# Partition planar graph into connected subgraphs of equal size

Work

Jünger, Michael, Gerhard Reinelt, and William R. Pulleyblank. "On partitioning the edges of graphs into connected subgraphs." Journal of graph theory 9.4 (1985): 539-549.

states that for 4-edge-connected graph one can partition its edges into disjoint subsets of size $r$, such that each subset form a connected subgraph.

I wonder if the same kind of statement could be formulated for partition of vertices. For what kind of graphs one find partition of vertices into disjoint subsets of size $\approx r$, such that each subset form a connected subgraph (for each r)? I'm particularly interested in planar graphs, but would be happy with any class.

I can soften some conditions (it will still meet my needs): for what graph classes existence of partition into less than $\frac{\alpha n}{r}$ connected subgraphs of size less than $r$ is guaranteed (for some $\alpha$)?

• Compute planer embedding. Run some kind of sweep line algorithm. Once sweep line hits n/r vertices cut the edges connecting to the rest of the graph. This should work for planer graphs. – Pratik Deoghare Aug 19 '14 at 21:40
• Well, you can't do this partition for any planar graph: for example star-graph is planar, but it is impossible to cut it into pieces of size more then 1. – ivmihajlin Aug 20 '14 at 0:57
• I see. This makes the question very interesting. +1 – Pratik Deoghare Aug 20 '14 at 1:35

Compute a constant degree spanning tree $T$ of your graph, root it, and now greedily find subtrees of roughly size $r$, extract them, and repeat. Naturally, if there is no constant degree spanning tree, then the star example shown above demonstrates that this algorithm can fail.

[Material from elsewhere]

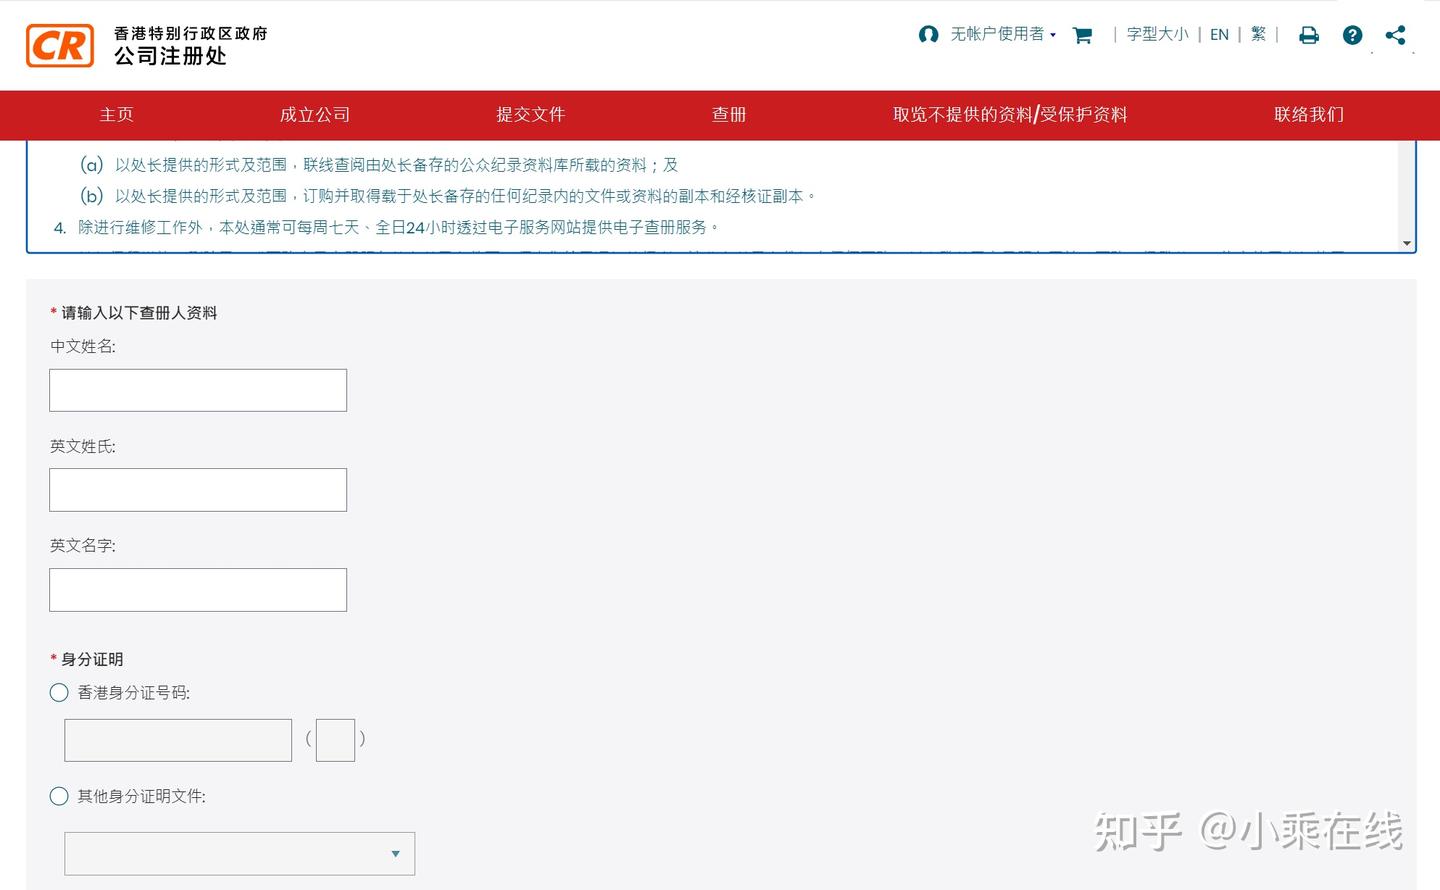Switch to traditional Chinese via 繁
This screenshot has height=890, width=1440.
(1258, 33)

For a graph $G=(V,E)$, deciding if $V$ can be partitioned into equal sized subsets (say, for a fixed size $r$) where each subset induces a connected subgraph is $\mathsf{NP}$-hard. It remains $\mathsf{NP}$-hard for planar graphs, and also if the number of subsets is fixed instead of the subset size ($|V|/r$ fixed).

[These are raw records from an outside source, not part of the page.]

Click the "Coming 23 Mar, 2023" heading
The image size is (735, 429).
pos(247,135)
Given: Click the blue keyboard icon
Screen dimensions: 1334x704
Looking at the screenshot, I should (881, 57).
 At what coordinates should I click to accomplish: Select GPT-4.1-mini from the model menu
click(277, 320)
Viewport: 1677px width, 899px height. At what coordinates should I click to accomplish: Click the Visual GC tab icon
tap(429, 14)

However, the problem is polynomial for cycles, and thus for Hamiltonian graphs. It is also polynomial for trees and for series-parallel graphs when the number of subsets is fixed.

You can find these results in:

Edit (bis): I think that I was wrong about Hamiltonian graphs. They may be partitioned even if their Hamiltonian cycle cannot. Thus the problem can be not polynomial. See the first comment.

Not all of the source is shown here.